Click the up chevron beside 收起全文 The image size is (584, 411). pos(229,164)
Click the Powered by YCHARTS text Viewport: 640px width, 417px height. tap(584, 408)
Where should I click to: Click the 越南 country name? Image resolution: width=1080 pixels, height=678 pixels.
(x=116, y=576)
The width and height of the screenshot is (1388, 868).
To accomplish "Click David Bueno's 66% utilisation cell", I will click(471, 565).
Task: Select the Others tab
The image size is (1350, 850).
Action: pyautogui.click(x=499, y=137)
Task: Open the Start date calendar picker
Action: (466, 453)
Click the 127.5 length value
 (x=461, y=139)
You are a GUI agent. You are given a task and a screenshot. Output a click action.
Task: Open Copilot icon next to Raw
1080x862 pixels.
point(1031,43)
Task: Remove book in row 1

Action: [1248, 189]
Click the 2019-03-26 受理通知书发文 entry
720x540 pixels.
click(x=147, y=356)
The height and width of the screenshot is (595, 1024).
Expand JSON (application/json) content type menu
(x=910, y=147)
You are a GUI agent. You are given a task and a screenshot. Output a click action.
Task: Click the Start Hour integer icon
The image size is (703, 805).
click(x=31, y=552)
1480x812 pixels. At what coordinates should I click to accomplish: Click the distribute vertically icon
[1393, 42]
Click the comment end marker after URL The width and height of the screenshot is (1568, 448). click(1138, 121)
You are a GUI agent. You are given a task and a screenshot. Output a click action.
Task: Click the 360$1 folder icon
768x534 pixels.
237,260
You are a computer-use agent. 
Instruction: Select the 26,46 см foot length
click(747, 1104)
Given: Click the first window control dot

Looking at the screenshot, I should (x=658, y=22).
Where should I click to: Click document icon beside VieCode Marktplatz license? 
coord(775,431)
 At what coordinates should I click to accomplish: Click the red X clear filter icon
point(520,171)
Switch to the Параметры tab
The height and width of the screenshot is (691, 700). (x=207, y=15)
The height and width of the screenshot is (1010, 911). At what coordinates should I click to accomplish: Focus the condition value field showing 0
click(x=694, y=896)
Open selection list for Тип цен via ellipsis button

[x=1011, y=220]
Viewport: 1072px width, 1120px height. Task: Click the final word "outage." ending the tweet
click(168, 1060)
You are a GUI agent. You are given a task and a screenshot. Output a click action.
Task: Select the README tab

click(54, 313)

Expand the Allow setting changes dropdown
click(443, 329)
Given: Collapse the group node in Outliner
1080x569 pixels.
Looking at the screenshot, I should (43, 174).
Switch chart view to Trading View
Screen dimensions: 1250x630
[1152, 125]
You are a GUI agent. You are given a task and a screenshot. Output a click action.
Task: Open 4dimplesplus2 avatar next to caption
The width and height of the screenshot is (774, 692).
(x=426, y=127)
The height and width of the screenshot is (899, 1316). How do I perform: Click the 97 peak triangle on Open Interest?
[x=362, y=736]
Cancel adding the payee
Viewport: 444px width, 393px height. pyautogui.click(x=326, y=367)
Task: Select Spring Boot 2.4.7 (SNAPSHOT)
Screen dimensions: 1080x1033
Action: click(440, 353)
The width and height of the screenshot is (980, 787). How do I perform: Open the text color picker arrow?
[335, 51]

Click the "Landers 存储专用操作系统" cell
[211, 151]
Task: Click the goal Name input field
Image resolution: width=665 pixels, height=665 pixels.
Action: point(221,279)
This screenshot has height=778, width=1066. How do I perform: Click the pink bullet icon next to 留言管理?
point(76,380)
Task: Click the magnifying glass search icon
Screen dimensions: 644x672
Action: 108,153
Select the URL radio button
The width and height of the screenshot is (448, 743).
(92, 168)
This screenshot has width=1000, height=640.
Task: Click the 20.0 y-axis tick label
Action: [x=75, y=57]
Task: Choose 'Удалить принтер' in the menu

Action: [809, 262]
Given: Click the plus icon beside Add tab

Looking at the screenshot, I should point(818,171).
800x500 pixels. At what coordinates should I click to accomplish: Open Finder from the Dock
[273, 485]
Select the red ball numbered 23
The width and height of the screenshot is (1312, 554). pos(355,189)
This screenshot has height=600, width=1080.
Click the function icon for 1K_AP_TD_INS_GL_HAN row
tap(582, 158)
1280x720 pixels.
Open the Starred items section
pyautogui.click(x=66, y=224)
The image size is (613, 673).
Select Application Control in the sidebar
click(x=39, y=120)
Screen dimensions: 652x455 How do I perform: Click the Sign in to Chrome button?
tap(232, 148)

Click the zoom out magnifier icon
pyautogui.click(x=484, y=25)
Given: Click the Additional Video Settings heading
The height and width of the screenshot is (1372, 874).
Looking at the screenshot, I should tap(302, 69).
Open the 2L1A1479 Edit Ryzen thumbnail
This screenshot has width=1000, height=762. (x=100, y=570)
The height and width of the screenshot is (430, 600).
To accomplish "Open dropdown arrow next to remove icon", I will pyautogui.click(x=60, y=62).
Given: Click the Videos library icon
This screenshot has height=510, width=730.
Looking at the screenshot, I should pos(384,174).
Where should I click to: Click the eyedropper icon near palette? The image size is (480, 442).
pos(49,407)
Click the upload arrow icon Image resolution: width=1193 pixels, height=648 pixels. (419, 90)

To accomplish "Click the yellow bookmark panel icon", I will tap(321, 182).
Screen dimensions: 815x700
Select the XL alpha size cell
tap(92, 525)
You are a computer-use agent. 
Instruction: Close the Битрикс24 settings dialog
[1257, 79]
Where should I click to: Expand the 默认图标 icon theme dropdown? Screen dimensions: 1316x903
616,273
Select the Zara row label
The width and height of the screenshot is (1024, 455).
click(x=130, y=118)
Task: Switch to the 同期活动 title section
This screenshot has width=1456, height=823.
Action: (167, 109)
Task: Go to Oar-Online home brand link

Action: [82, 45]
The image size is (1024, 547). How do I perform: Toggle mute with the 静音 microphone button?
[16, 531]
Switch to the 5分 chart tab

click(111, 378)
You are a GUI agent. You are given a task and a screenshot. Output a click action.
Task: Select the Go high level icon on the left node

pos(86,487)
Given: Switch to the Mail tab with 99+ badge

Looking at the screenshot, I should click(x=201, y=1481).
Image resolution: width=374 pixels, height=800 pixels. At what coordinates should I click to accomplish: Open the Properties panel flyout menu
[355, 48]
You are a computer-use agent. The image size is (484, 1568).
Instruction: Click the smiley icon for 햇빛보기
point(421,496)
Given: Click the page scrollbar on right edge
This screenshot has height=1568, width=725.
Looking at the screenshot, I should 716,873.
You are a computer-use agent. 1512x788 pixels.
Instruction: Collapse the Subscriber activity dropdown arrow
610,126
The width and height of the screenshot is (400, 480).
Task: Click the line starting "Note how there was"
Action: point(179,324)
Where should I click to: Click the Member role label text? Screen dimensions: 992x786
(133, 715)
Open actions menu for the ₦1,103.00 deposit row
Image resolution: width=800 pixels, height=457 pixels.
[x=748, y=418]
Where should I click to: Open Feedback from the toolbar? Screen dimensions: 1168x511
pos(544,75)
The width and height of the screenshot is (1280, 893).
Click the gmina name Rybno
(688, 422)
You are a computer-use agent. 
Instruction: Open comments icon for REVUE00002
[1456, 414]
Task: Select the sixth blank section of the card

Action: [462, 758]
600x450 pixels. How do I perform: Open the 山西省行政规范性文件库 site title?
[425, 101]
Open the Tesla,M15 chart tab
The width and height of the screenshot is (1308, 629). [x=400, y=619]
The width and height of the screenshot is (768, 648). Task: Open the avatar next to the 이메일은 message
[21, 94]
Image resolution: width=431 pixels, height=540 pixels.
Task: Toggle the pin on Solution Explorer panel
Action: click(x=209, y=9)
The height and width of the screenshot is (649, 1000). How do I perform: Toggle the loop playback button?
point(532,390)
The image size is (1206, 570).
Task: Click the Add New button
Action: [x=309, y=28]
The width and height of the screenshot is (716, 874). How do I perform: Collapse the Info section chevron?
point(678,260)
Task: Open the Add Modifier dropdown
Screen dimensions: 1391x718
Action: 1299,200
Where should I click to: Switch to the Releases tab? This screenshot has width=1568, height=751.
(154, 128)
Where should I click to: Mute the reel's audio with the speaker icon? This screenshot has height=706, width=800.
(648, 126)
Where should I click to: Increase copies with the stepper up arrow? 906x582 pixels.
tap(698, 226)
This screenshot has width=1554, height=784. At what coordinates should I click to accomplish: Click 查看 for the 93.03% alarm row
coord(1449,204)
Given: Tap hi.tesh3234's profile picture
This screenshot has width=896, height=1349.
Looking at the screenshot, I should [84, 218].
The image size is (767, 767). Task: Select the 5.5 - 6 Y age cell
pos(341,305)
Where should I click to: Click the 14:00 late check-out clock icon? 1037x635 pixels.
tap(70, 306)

-- -- --

— What you need to do —
Across the listing above, tally the lines that include "will". Only the total is wanted.

— Exercise solution —
3